SEC’s move signals a warning on these cryptocurrencies
The Securities and Exchange Commission’s (SEC) latest accusation against cryptocurrency exchange Gemini and crypto firm Genesis for its lending product is another warning to the industry about yielding accounts. The US regulator accused Gemini and Genesis of offering and selling unregistered securities to retail investors through a Gemini crypto lending program on Jan. This program was the subject of a civil lawsuit between Cameron and Tyler Winklevoss of Gemini and Barry Silbert, president of Genesis’ Digital Currency Group. Alex More, partner of Carrington, Coleman, Sloman & Blumenthal, explains:
It creates a warning signal on cryptocurrencies, which also offer yielding products for other exchanges and actors in the crypto space.
“This makes it clear that the law must be obeyed!”
As you follow on Kriptokoin.com, Gemini terminated Gemini’s Earn program earlier this month. The SEC said on Thursday that individual investors in Gemini Earn were unable to withdraw their holdings. SEC Chairman Gary Gensler noted that these accusations and others last week made it clear that crypto lending platforms and other intermediaries must comply with securities laws.
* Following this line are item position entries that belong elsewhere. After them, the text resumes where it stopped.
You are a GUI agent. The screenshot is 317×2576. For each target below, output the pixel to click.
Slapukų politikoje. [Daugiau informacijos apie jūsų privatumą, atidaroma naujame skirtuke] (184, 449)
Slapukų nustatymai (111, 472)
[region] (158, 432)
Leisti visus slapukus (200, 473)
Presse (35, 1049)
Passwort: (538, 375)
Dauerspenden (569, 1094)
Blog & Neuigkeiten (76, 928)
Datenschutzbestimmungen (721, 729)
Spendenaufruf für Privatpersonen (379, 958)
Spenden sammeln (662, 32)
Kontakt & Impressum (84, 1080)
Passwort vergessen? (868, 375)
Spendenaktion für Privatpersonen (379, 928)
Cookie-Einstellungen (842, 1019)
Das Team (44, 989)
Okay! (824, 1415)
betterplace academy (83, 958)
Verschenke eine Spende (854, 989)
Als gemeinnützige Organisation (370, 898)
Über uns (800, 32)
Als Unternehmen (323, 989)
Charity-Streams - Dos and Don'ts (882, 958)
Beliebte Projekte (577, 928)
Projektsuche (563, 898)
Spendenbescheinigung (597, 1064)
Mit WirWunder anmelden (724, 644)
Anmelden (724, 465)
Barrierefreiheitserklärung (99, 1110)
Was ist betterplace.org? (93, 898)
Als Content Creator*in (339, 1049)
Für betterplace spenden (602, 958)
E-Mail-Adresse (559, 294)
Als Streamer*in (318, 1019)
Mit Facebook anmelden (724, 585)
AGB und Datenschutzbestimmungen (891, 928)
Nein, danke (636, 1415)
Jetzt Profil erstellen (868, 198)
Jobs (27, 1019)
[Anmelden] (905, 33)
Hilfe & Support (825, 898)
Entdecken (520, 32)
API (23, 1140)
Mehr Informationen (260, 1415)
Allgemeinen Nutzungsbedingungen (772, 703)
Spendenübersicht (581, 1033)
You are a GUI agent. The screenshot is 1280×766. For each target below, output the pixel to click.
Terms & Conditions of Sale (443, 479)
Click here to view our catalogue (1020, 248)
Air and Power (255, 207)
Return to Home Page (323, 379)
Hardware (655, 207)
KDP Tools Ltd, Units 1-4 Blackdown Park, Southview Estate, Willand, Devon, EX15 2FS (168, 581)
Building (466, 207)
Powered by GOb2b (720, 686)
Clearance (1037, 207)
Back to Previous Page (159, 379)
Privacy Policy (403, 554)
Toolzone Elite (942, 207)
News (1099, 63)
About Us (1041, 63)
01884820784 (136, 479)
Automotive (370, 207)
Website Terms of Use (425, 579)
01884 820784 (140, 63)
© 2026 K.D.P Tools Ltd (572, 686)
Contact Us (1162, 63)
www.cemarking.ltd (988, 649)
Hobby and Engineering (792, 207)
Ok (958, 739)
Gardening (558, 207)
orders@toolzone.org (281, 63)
In response to the claim, Gemini co-founder Tyler Winklevoss said, “We can’t wait to defend ourselves against this fabricated parking ticket. And we will make sure that this does not distract us from the important rescue work we are doing,” he tweeted. A spokesperson for the Digital Currency Group (DCG) declined to comment on the accusations.
Michael Piwowar, vice president of finance at the Milken Institute and a former Republican SEC commissioner, said the SEC claims the Gemini Earn program constitutes a securities offering and selling. “The nuance is that the SEC does not claim that the underlying crypto-assets are themselves securities,” Piwowar said.
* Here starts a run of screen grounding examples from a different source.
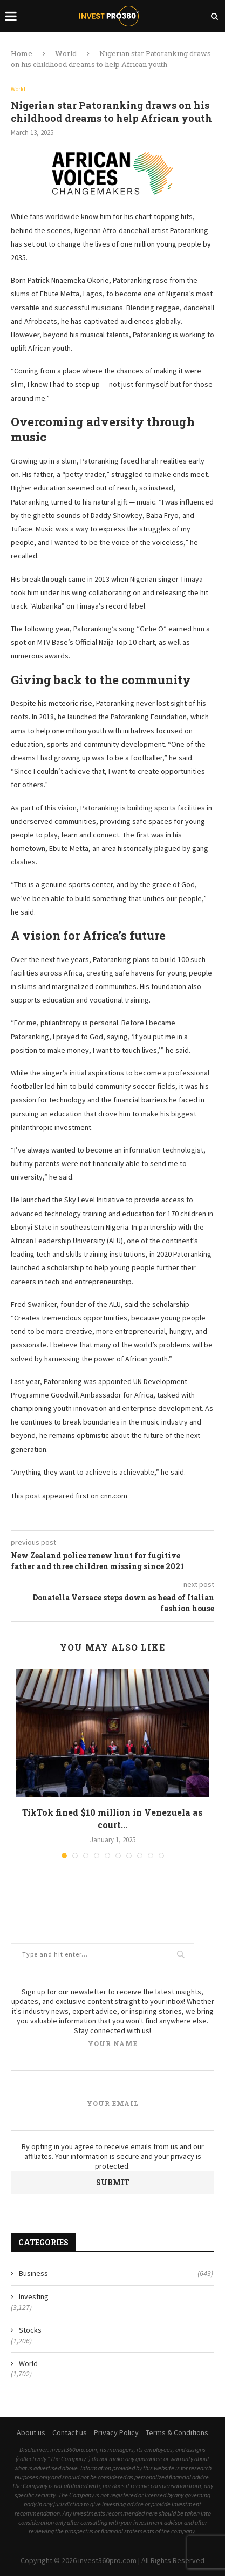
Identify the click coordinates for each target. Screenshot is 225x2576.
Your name (112, 2055)
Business (116, 2273)
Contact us (69, 2432)
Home (21, 53)
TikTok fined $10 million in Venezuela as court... (112, 1818)
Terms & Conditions (177, 2432)
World (66, 53)
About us (31, 2432)
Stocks (30, 2330)
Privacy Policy (116, 2432)
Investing (34, 2296)
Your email (112, 2115)
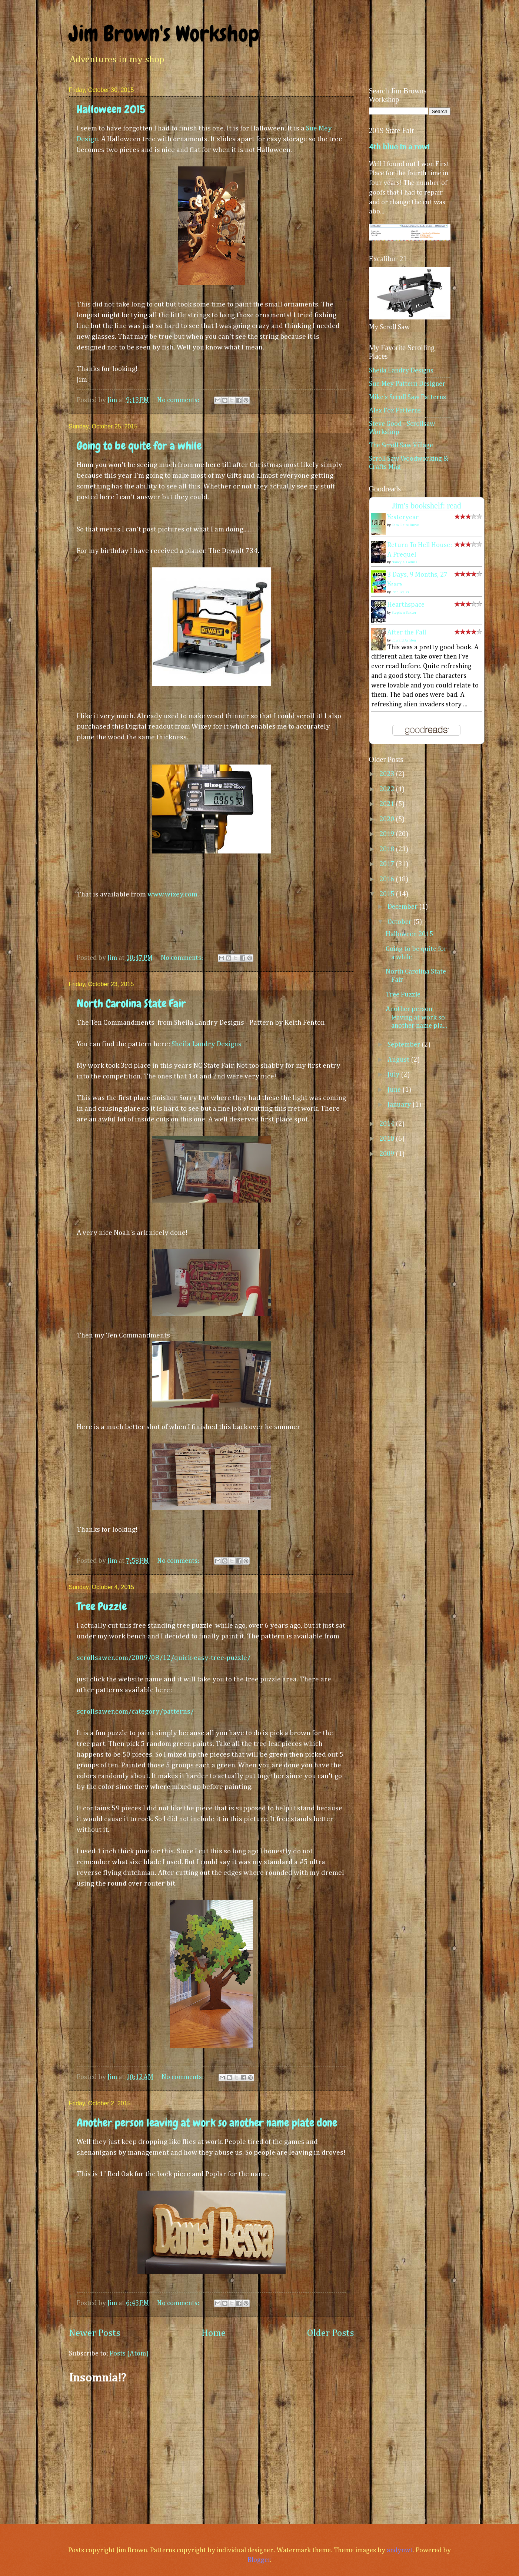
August (399, 1060)
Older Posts (330, 2333)
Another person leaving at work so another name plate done (207, 2123)
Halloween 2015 (111, 109)
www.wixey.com (172, 894)
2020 (387, 819)
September (404, 1044)
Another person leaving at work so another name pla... (416, 1017)
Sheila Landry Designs (207, 1044)
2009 (387, 1154)
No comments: (179, 400)
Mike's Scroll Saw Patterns (407, 397)
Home (214, 2333)
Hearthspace (406, 604)
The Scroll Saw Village (401, 445)
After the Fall (406, 632)
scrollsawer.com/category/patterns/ (135, 1711)
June (394, 1090)
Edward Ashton (404, 640)
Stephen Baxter (404, 612)
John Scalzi (400, 592)
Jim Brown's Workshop (164, 33)
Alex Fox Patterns (395, 410)
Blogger (258, 2560)
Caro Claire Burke (405, 525)
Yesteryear (403, 517)
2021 (387, 804)
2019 (387, 834)
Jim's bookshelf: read (426, 505)
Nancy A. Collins (404, 562)
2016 (387, 879)
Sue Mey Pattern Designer (407, 384)
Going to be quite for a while (139, 446)
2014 (387, 1124)
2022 (387, 789)
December (403, 907)
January (399, 1104)
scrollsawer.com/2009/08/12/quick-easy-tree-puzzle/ (163, 1657)
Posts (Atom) (129, 2353)
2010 (387, 1139)
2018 (387, 849)
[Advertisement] (211, 2450)
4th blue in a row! (399, 147)
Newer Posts (94, 2333)
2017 (387, 864)
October (400, 922)
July (394, 1074)
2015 (387, 894)
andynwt (400, 2550)
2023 (387, 774)
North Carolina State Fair (131, 1004)
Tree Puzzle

Will lending end without more credibility?
This isn’t the SEC’s first accusation against a crypto lending firm. BlockFi settled with the agency for $100 million in February before filing for bankruptcy. It also said it would stop its unregistered offerings and sale of the lending product.
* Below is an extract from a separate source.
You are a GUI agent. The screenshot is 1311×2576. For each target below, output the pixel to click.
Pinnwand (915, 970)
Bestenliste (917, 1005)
Zachary Fallon, a partner at Ketsal, a law firm specializing in the fintech and digital asset industries, says the SEC’s move last week is another warning for crypto companies interested in lending and product return. Fallon explains:
SEC action this week against Gemini and Genesis is nothing new. Also, this is in line with some of its previous actions in the industry, including BlockFi. That said, the crypto-focused lending business among institutions will likely continue. However, this latest action will discourage market participants from the idea that retail-focused crypto loan products can be offered in the US without complying with securities laws.
Other exchanges have tried to move forward with a lending product. Crypto exchange Coinbase had planned to launch its own crypto lending product, but gave up on it in September 2021 in light of the SEC’s view that it would constitute a security. Christopher LaVigne, head of U.S. litigation at the law firm Withers and co-head of Withers’ Global Digital Assets Practice, said, “Places that offer these types of programs will constantly be targets for them. They also need to do an accurate legal and risk assessment if they are going to present them,” he says.
“SEC has a broader view on cryptocurrencies”
Michael Piwowar considers it remarkable that the SEC has not made any claims in this case as to whether the underlying crypto is securities. But he adds that the agency may still make these claims in other cases. “This means they don’t think they need to put forward these arguments for this case,” Piwowar says.
Christopher LaVigne also says that the action is a reminder that he has a broad view that almost everything in the SEC should be subject to its regulatory regime. In this context, he says, “They want to be the main regulator.”